··· EXCERPT PROVIDED

So I’ve posted about rainbow things: rainbow food, rainbow clothing (including rainbow underwear), even rainbow sex toys, and more — but not about the Sacred Harp song Rainbow (344 in the 1991 Denson Revision), an ecstatic hymn of praise:


A fuguing tune, with the parts entering in an unusual order: treble, alto, tenor, bass. The most common order is: bass, tenor, treble, alto. (Refresher: tenor, the third line down, is usually the melody line. I’m a male treble, and this will be relevant.)

It’s one of my favorites, and indeed me leading Rainbow is now available on a limited-edition CD of Bay Area Sacred Harp singers put together by singer Dan Harper (who’s also a minister at the Unitarian Universalist Church of Palo Alto, where we most commonly sing). The cover of the CD, which shows Chris Thorman leading (and me in the photo right behind him):


The CD has one track from the Dominic Ciavonne Zeigler Memorial Singing (50 singers) this year; five tracks from the 2015 All California Convention (210 singers); one track from the 2010 Golden Gate All Day Singing (130 singers); two tracks from the 2012 Golden Gate singing (90 singers); two tracks from the 2013 Golden Gate singing (100 singers); five tracks form the 2016 Santa Cruz All-Day Singing (40 singers); and six tracks from the 2016 Palo Alto All-Day Singing (50 singers). Track 21 is me leading Rainbow.

Much as I like Rainbow, it does put me in the spotlight, since the trebles lead the fugue off. Not much of an issue at a big singing, but significant at small local singings, where I’m sometimes the only treble, so it’s a solo for me. I led it yesterday, when there were just two trebles, but we were both strong singers — and even better, my partner in trebling was a real treble, a woman singing the part as written (while I sang it an octave below that; I may be a male treble, but I’m not a countertenor).

3 Responses to “Rainbow”

  1. Bob Richmond Says:

    I know I’ve sung this sometime. Don’t think I know of another fuguing tune with SATB entry – I see that this is Timothy Swan’s idea and not the arranger’s (the mysterious Phil Tabor, who also had a lot to do with the New Harp of Columbia:
    Here’s a recording:
    My wife and I are both trebles, once loud, but beginning to weaken with age (we’re in our late seventies), and often the only trebles in a small group. What’s worse is when I’m the only male that shows up and I have to sing bass – no bass voice, and don’t read music very well either.

······
··· EXTRACTED INFORMATION

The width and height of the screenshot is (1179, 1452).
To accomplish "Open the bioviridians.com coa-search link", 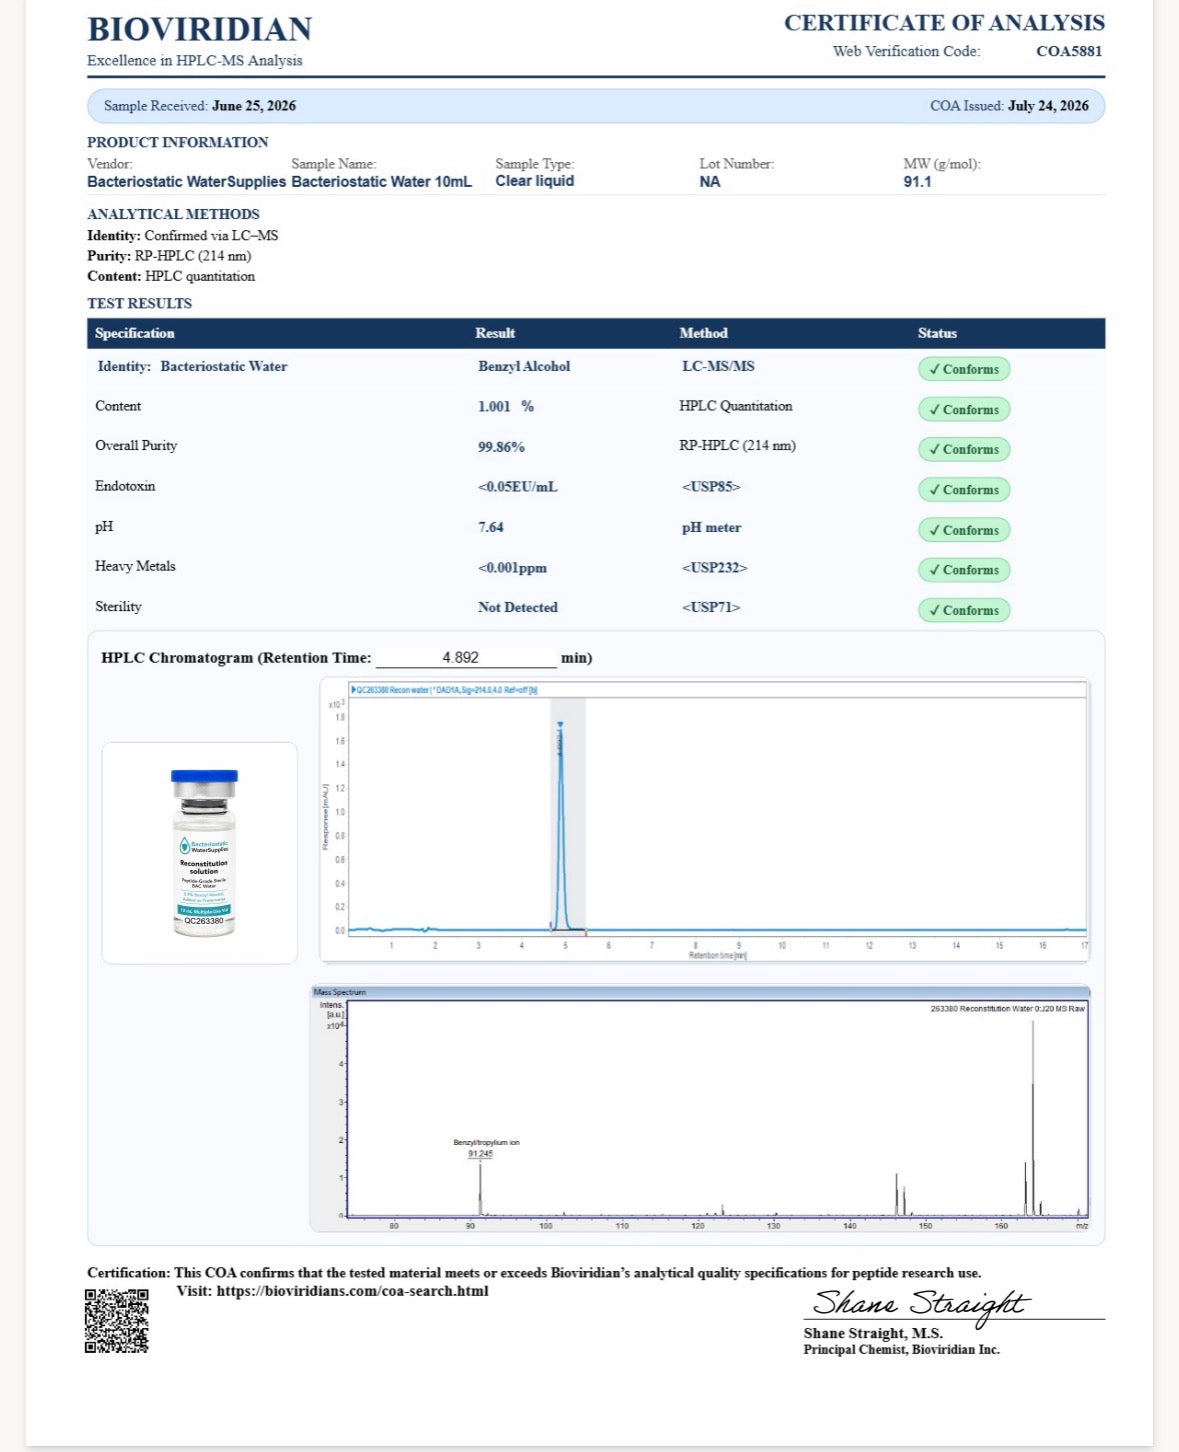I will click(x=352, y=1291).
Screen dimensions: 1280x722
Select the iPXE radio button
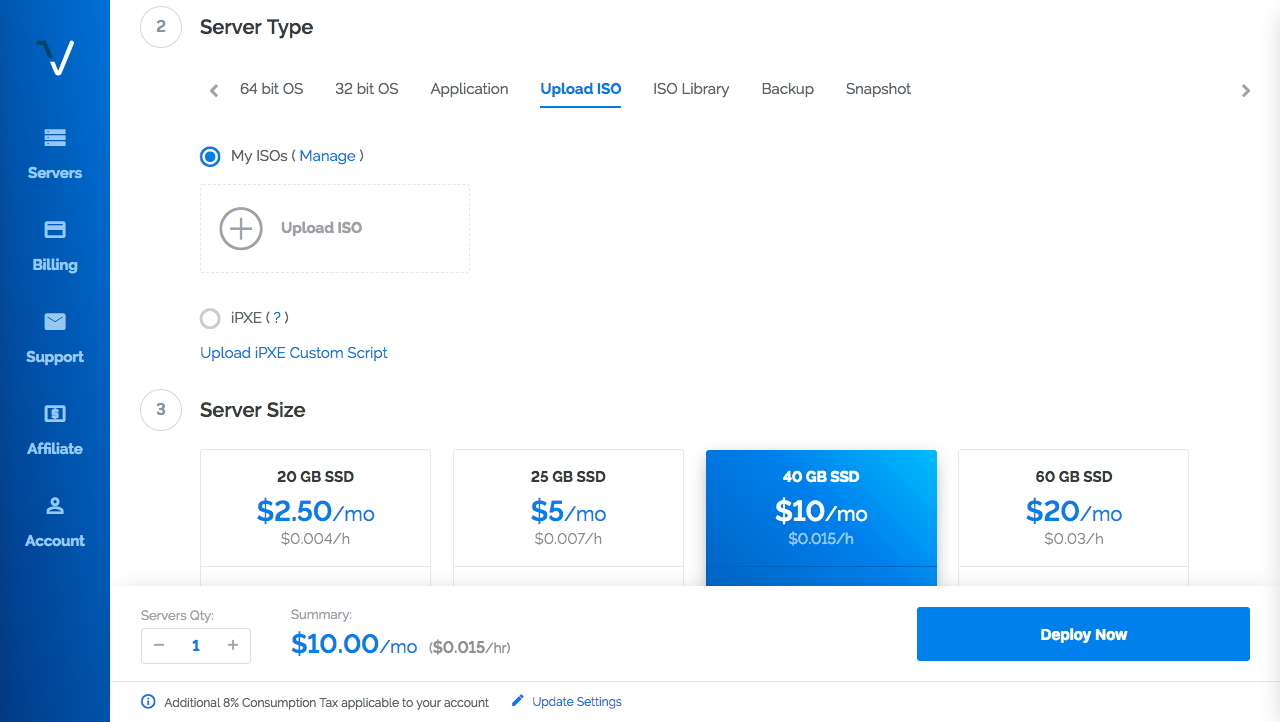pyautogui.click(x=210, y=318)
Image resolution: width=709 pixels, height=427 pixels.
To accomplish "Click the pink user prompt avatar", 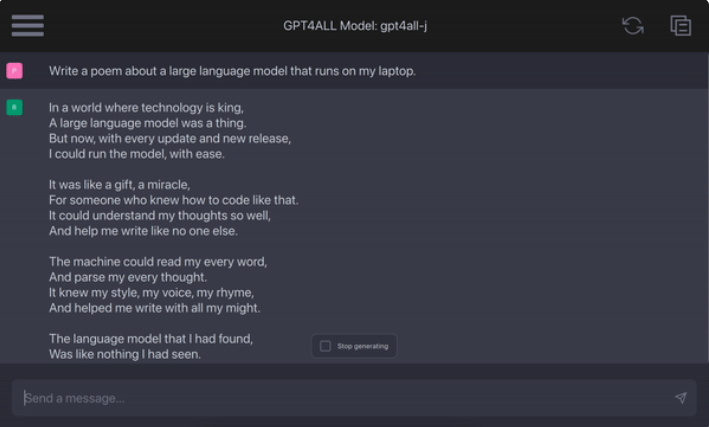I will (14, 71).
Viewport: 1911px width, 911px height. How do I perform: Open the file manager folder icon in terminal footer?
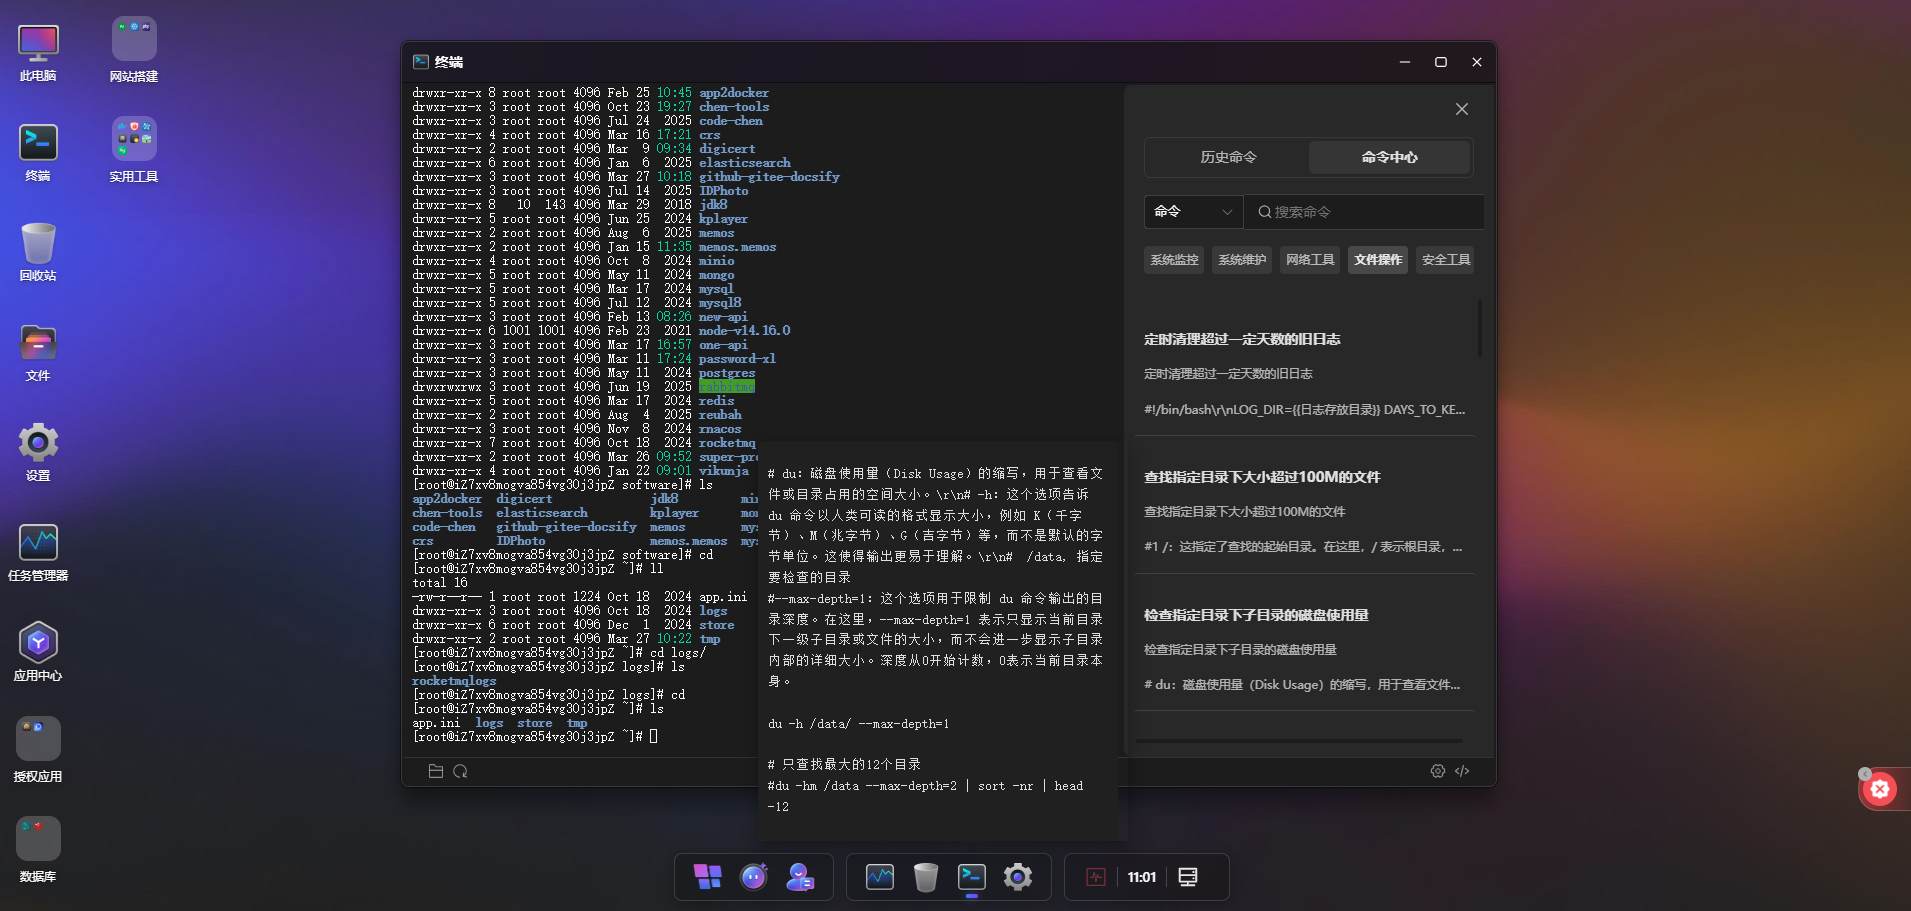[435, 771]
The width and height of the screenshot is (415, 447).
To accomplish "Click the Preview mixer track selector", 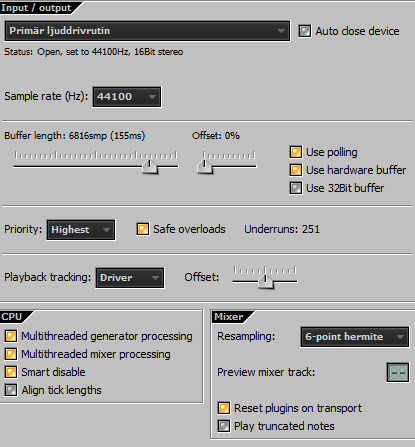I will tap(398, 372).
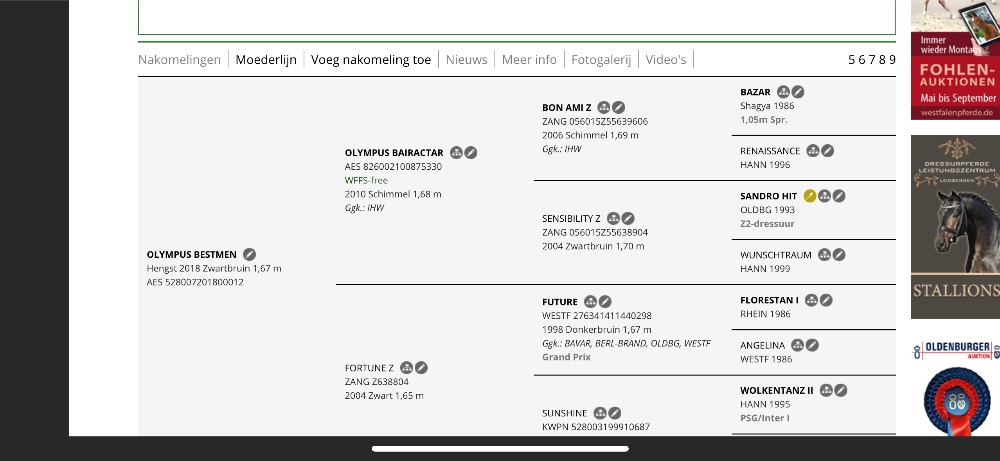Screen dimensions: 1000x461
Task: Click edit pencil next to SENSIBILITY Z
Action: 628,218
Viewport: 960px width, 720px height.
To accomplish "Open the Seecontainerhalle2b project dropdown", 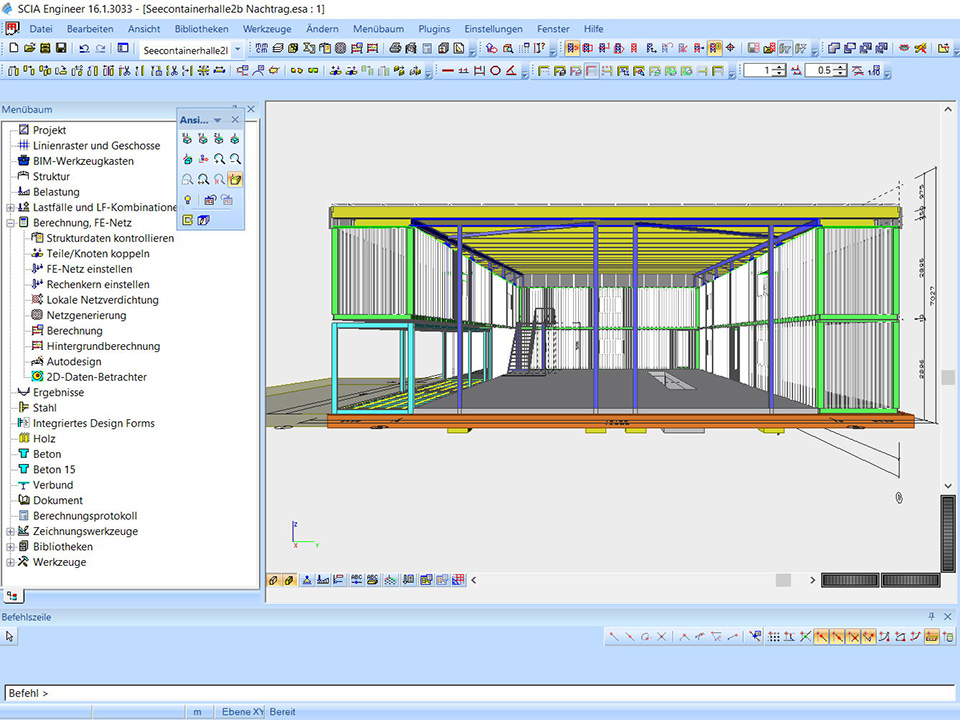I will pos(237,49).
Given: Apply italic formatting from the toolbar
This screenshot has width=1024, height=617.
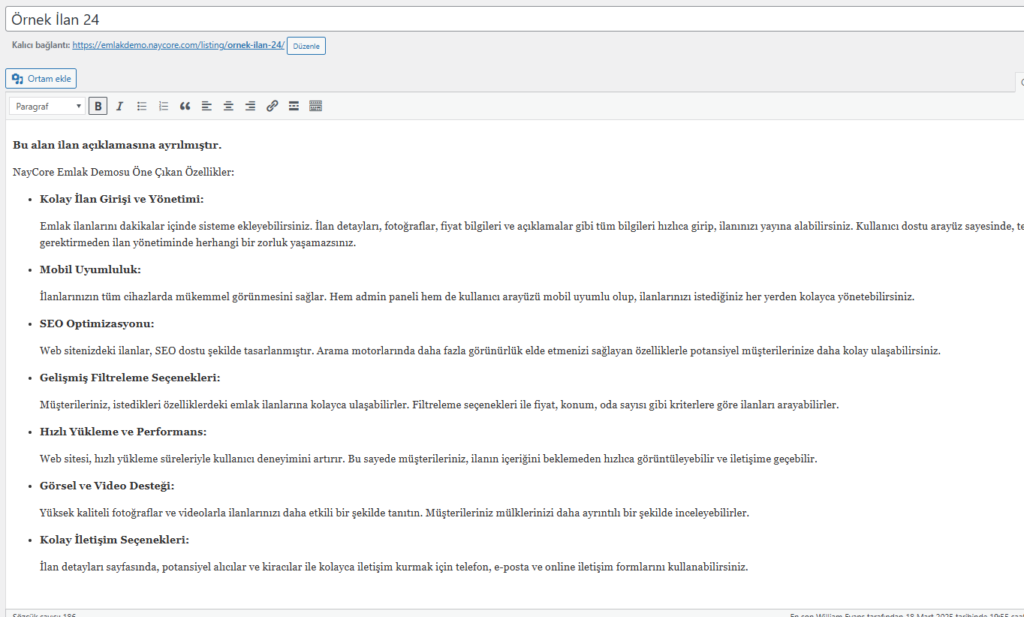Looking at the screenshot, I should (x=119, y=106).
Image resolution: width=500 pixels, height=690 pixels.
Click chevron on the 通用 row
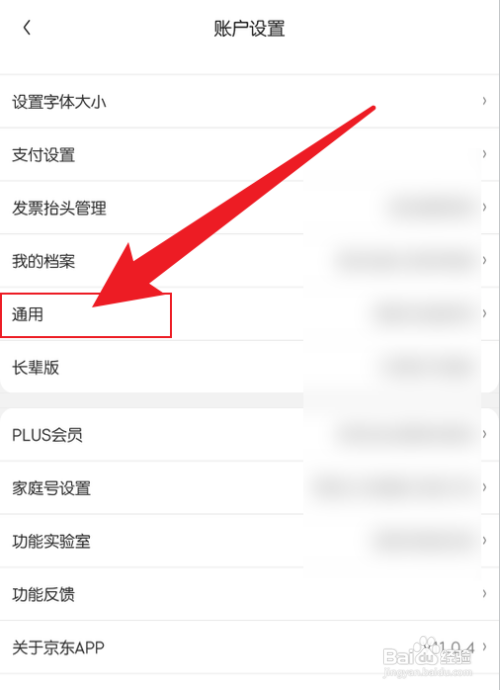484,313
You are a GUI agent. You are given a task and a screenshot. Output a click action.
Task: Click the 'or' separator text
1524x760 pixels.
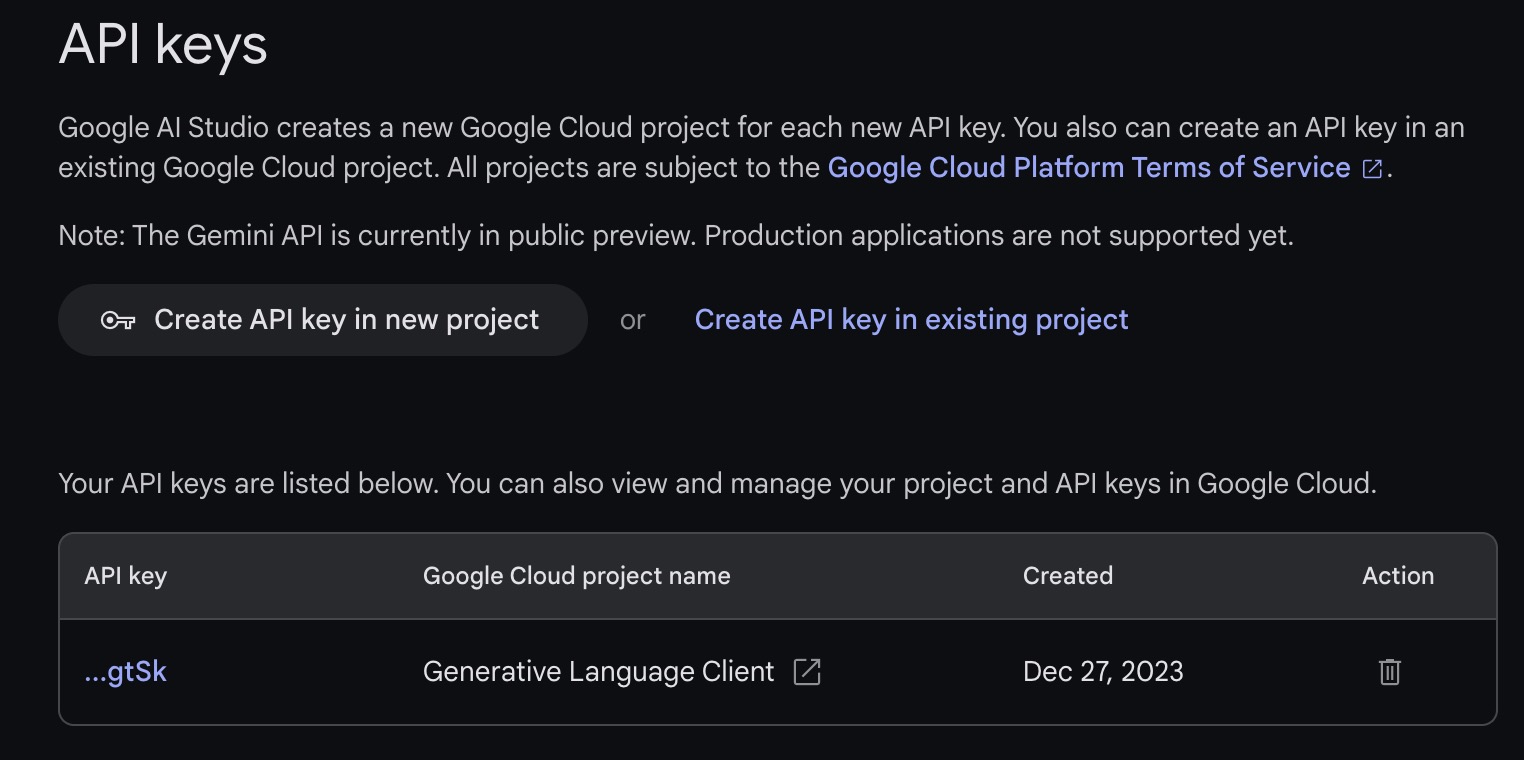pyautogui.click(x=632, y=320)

······

[TASK ITEM]
Sum up the post about the Sacred Harp song Rainbow in two sentences.

[EXPECTED ANSWER]
Rainbow, number 344 in the 1991 Denson Revision, is a fuguing tune whose parts enter in the unusual order treble, alto, tenor, bass. A recording of the writer leading it is track 21 on a limited-edition CD of Bay Area Sacred Harp singers, and because the trebles start the fugue, the song puts the writer, a male treble, in the spotlight at small local singings where the writer is sometimes the only treble.